Pixel coordinate grounding data
:::::
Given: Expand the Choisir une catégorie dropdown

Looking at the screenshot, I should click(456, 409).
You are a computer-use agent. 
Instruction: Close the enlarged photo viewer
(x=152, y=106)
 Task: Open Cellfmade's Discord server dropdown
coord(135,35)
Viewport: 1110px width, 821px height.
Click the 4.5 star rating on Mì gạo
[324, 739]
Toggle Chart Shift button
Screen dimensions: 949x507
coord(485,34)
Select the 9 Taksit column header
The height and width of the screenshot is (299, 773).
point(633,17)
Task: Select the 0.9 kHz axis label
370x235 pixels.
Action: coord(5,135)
:::::
# Your assignment
Reproduce exactly, with nothing added, the lines from the one that contains "Toggle Chart Shift button" to the end of the data.

# Reply
Toggle Chart Shift button
Screen dimensions: 949x507
coord(485,34)
Select the 9 Taksit column header
The height and width of the screenshot is (299, 773).
point(633,17)
Task: Select the 0.9 kHz axis label
370x235 pixels.
Action: coord(5,135)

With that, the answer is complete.